**What to produce**
Whenever a line in the data holds the string "agent", copy that line.

**Extracted information**
++++++

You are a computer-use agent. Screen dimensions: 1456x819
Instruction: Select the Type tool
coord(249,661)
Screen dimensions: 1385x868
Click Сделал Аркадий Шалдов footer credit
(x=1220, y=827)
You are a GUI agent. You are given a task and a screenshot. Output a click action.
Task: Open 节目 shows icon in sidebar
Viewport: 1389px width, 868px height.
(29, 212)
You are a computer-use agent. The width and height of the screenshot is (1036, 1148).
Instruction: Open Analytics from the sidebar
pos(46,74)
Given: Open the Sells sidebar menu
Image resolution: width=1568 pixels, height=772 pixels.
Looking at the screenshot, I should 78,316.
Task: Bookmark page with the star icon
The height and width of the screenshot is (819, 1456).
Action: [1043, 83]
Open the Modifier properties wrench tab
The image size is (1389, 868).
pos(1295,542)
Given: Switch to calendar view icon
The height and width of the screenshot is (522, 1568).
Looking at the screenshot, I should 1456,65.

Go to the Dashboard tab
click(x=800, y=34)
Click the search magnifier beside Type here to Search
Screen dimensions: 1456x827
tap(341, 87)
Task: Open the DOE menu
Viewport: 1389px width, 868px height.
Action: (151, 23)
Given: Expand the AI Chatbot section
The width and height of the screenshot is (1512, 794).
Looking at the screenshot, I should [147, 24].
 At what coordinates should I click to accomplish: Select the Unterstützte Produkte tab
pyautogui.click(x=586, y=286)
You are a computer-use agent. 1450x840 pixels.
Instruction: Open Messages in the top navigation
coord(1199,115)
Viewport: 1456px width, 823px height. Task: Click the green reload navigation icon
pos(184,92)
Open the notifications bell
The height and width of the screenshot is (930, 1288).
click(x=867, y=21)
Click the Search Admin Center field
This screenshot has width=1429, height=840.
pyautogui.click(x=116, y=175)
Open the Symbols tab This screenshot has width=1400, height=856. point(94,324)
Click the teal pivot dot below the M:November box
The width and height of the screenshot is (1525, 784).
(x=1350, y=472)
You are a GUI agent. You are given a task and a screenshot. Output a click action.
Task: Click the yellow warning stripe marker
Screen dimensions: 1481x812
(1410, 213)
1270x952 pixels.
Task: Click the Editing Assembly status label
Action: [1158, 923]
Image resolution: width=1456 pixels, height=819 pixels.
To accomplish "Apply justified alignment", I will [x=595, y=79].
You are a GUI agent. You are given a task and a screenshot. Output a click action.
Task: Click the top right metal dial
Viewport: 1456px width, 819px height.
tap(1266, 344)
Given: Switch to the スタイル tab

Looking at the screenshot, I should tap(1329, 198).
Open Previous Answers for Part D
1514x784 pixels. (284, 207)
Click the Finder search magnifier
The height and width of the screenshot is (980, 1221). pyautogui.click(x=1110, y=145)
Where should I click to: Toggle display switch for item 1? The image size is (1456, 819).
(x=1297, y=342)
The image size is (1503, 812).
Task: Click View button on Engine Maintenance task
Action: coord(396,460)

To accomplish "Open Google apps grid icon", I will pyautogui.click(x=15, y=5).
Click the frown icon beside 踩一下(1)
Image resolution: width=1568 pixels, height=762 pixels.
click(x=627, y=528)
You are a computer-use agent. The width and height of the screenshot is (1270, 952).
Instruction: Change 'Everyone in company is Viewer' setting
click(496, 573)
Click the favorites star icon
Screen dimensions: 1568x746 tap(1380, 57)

++++++

**Result of this task**
You are a computer-use agent. Screen dimensions: 1456x819
You are a GUI agent. You are given a task and a screenshot. Output a click action.
You are a computer-use agent. The width and height of the screenshot is (1036, 1148).
You are a computer-use agent. 1450x840 pixels.
You are a GUI agent. You are given a task and a screenshot. Output a click action.
You are a GUI agent. You are given a task and a screenshot. Output a click action.
You are a computer-use agent. The width and height of the screenshot is (1270, 952).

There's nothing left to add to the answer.